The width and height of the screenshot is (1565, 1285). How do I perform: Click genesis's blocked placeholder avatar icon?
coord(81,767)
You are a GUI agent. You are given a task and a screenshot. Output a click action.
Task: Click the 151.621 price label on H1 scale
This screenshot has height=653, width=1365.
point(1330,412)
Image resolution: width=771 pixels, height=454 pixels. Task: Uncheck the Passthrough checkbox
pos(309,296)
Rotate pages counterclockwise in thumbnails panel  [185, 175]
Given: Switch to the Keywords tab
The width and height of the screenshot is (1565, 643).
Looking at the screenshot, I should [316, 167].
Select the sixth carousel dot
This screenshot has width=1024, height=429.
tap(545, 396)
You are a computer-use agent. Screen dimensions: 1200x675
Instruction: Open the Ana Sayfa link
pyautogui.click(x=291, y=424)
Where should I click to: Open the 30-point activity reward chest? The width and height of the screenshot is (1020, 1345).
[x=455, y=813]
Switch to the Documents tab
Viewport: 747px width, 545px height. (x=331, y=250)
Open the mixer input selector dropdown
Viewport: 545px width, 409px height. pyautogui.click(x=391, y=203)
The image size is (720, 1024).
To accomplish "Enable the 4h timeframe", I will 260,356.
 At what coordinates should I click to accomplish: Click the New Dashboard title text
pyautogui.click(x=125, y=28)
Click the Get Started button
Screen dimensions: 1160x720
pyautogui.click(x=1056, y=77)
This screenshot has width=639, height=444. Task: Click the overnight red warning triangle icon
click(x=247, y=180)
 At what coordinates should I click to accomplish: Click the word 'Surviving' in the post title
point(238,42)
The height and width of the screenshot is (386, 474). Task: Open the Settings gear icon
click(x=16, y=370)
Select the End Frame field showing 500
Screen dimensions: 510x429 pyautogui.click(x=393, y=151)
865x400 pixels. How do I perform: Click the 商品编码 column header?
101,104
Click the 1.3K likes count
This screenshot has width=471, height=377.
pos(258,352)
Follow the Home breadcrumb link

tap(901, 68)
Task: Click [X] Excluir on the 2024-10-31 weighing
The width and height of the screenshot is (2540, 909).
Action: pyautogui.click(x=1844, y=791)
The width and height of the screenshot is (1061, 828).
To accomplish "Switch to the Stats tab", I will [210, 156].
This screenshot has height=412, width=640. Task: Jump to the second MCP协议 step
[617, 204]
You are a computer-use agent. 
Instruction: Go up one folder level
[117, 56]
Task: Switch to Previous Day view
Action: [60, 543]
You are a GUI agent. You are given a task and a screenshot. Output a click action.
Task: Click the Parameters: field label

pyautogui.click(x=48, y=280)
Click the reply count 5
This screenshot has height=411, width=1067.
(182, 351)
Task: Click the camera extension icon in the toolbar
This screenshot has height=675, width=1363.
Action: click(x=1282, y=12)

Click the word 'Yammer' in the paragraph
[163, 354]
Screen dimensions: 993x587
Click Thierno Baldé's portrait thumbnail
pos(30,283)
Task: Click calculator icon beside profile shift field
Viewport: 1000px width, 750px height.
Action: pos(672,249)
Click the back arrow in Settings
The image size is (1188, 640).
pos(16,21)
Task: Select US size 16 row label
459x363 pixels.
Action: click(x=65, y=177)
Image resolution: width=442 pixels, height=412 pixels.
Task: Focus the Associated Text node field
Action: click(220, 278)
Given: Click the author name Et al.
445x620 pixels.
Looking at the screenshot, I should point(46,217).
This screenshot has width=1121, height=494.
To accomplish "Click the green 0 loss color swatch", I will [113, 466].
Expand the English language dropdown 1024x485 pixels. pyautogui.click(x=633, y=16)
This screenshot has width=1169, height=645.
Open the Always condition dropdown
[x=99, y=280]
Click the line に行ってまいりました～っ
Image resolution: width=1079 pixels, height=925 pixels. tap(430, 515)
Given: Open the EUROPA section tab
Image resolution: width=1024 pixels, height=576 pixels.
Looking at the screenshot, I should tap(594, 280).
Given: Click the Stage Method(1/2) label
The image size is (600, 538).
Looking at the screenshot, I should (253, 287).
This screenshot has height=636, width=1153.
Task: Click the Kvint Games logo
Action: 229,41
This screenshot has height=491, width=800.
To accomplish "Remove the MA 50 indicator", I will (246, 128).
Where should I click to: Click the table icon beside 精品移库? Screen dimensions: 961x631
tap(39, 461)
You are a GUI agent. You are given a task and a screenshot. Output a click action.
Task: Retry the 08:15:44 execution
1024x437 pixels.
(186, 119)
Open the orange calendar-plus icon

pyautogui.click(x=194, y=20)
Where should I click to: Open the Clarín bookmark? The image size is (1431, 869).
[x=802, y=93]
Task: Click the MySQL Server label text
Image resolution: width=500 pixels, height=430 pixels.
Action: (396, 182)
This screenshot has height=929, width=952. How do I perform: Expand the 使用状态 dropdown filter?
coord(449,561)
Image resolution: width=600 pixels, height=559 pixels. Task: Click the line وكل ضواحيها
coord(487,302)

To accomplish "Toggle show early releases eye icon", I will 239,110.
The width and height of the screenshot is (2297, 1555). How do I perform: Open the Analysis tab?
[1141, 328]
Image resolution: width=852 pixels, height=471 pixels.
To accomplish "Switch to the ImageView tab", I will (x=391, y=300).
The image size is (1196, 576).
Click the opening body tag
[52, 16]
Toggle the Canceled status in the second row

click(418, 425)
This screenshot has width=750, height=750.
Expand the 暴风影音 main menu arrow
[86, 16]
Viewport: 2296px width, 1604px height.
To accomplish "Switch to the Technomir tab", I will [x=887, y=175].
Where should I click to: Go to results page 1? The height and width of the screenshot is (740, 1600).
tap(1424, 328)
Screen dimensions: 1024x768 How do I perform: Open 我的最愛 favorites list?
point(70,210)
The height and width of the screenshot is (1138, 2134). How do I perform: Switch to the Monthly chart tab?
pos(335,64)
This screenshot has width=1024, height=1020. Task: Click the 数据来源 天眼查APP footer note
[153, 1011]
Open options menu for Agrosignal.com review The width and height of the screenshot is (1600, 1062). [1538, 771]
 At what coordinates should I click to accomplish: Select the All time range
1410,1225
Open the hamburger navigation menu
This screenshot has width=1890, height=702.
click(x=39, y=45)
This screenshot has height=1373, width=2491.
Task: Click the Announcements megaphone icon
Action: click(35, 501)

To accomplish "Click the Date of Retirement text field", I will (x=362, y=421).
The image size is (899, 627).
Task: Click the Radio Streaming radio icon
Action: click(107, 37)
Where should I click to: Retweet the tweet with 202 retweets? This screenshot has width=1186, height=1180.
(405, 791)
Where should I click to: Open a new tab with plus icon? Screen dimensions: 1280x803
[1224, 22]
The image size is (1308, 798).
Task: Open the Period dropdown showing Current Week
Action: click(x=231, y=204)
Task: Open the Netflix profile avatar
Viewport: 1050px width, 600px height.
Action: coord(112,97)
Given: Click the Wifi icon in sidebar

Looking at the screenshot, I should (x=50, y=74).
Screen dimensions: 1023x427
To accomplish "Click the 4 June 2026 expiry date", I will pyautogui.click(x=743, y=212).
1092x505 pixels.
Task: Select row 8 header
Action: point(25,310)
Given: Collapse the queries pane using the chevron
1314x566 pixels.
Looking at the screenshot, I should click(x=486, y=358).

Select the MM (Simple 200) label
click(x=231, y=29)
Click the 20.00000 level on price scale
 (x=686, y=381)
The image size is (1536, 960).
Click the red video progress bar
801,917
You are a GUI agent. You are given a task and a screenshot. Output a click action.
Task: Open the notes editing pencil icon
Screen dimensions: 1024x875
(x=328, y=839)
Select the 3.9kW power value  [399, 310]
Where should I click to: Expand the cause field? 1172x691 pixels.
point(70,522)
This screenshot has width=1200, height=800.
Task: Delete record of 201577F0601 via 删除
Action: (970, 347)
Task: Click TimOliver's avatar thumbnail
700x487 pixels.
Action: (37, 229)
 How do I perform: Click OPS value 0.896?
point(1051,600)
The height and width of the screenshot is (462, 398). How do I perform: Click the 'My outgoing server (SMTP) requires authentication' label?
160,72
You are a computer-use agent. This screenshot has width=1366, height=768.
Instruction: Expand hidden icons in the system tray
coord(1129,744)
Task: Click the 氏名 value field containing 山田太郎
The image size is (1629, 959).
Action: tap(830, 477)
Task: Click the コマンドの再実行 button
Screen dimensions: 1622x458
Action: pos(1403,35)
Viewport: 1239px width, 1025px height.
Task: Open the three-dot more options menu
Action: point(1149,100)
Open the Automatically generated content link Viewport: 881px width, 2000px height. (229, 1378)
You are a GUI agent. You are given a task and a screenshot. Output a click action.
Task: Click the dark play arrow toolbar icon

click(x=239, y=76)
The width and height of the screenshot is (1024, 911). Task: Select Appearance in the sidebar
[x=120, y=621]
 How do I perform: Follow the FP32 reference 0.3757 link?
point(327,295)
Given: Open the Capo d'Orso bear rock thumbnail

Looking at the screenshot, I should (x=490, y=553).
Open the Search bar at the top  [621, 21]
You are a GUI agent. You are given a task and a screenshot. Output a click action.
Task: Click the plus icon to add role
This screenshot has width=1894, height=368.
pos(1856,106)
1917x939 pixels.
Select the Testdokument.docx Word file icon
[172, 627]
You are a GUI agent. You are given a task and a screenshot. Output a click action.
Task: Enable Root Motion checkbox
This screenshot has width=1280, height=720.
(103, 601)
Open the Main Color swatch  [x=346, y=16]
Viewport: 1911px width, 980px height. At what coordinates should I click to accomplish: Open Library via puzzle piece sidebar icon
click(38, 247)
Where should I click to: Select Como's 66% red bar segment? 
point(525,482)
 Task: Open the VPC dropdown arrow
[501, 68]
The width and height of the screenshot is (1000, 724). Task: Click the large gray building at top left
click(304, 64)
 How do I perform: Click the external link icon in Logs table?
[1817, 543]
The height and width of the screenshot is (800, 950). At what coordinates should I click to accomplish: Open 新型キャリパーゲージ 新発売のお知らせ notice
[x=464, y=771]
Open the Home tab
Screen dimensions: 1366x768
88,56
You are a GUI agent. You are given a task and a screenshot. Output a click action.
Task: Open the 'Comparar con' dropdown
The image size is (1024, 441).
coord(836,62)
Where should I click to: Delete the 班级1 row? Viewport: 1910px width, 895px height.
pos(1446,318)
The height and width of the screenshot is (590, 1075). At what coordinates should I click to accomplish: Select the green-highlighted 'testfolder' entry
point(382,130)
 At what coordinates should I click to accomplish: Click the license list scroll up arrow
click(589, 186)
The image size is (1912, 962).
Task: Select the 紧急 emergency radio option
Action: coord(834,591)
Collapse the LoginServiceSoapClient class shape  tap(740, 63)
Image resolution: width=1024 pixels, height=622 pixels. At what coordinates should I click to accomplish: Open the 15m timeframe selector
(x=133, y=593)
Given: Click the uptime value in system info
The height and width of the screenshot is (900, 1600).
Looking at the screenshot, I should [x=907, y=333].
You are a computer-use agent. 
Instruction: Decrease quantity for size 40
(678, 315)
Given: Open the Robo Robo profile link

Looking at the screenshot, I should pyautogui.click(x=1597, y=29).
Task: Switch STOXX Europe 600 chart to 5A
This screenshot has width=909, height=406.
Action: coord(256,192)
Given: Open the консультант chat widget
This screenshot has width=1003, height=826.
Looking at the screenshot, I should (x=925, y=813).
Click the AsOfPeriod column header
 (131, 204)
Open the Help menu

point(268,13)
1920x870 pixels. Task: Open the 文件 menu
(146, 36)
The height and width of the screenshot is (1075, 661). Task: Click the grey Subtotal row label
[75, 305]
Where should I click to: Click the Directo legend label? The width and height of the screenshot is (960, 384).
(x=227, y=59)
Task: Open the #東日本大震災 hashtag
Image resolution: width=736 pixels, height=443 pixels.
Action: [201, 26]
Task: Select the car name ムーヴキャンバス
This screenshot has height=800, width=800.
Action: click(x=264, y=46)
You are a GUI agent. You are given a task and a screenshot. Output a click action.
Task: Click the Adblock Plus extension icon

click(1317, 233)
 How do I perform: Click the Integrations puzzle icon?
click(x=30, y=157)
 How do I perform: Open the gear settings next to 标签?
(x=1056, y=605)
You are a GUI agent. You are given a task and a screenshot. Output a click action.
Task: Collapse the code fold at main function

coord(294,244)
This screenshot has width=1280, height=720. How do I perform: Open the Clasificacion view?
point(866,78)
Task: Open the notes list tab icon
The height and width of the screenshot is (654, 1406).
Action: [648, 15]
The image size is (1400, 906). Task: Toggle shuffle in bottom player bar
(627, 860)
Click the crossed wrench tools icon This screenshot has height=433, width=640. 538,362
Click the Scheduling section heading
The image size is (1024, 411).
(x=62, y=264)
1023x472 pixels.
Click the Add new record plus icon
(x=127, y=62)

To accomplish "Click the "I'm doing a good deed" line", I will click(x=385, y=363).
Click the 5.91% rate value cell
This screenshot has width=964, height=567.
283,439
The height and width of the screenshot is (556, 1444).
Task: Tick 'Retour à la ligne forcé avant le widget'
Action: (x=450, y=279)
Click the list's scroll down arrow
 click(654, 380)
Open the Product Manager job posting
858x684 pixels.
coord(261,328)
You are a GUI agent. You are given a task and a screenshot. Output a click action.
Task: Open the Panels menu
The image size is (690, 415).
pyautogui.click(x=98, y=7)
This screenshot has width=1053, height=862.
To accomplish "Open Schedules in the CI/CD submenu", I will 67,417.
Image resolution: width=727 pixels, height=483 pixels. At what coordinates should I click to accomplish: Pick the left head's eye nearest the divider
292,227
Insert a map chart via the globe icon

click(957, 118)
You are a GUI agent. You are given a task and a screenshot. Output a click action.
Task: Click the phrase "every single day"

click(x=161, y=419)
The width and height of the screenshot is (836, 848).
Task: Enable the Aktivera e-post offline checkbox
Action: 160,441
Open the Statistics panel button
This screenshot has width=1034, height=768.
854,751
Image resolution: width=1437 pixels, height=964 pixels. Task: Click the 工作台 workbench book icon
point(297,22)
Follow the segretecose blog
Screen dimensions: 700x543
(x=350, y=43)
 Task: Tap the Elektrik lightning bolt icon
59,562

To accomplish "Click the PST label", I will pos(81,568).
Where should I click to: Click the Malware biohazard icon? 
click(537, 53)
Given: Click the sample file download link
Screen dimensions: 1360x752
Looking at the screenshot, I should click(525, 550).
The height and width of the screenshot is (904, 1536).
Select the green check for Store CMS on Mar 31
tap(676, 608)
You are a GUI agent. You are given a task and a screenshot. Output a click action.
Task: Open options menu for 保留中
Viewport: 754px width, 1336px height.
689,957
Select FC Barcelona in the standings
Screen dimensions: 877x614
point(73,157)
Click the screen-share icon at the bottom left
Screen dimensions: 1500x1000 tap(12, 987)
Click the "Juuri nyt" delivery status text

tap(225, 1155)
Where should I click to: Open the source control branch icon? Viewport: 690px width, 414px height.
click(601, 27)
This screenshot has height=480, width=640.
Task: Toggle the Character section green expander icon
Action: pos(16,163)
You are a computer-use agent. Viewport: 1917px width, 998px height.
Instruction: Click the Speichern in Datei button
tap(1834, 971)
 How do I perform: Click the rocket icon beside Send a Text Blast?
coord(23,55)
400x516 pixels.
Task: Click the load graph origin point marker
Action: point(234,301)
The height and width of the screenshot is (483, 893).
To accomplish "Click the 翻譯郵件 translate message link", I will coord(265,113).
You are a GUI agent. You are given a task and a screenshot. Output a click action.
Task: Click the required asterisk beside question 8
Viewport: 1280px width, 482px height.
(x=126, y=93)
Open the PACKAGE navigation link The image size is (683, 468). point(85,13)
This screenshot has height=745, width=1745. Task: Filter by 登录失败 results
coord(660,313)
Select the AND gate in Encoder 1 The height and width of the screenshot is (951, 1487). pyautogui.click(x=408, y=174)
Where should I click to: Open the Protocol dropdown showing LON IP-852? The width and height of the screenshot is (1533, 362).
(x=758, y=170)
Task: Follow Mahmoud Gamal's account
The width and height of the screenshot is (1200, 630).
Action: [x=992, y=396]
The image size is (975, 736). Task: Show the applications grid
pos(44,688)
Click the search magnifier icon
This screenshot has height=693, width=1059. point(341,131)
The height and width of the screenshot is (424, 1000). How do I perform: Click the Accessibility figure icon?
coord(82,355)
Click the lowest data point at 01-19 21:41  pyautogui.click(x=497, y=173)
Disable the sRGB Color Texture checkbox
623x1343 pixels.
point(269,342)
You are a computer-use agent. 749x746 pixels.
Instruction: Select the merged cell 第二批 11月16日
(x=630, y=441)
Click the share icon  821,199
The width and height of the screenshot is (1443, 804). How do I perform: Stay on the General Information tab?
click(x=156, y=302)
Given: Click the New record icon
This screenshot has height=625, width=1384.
----
Retype word for word everything in the listing above from the line that holds "Task: Open the Panels menu" down to the line that holds "Select FC Barcelona in the standings". Keep both end lines and leave out the rest.

Task: Open the Panels menu
The image size is (690, 415).
pyautogui.click(x=98, y=7)
This screenshot has width=1053, height=862.
To accomplish "Open Schedules in the CI/CD submenu", I will 67,417.
Image resolution: width=727 pixels, height=483 pixels. At what coordinates should I click to accomplish: Pick the left head's eye nearest the divider
292,227
Insert a map chart via the globe icon

click(957, 118)
You are a GUI agent. You are given a task and a screenshot. Output a click action.
Task: Click the phrase "every single day"

click(x=161, y=419)
The width and height of the screenshot is (836, 848).
Task: Enable the Aktivera e-post offline checkbox
Action: 160,441
Open the Statistics panel button
This screenshot has width=1034, height=768.
854,751
Image resolution: width=1437 pixels, height=964 pixels. Task: Click the 工作台 workbench book icon
point(297,22)
Follow the segretecose blog
Screen dimensions: 700x543
(x=350, y=43)
 Task: Tap the Elektrik lightning bolt icon
59,562

To accomplish "Click the PST label", I will pos(81,568).
Where should I click to: Click the Malware biohazard icon? 
click(537, 53)
Given: Click the sample file download link
Screen dimensions: 1360x752
Looking at the screenshot, I should click(525, 550).
The height and width of the screenshot is (904, 1536).
Select the green check for Store CMS on Mar 31
tap(676, 608)
You are a GUI agent. You are given a task and a screenshot. Output a click action.
Task: Open options menu for 保留中
Viewport: 754px width, 1336px height.
689,957
Select FC Barcelona in the standings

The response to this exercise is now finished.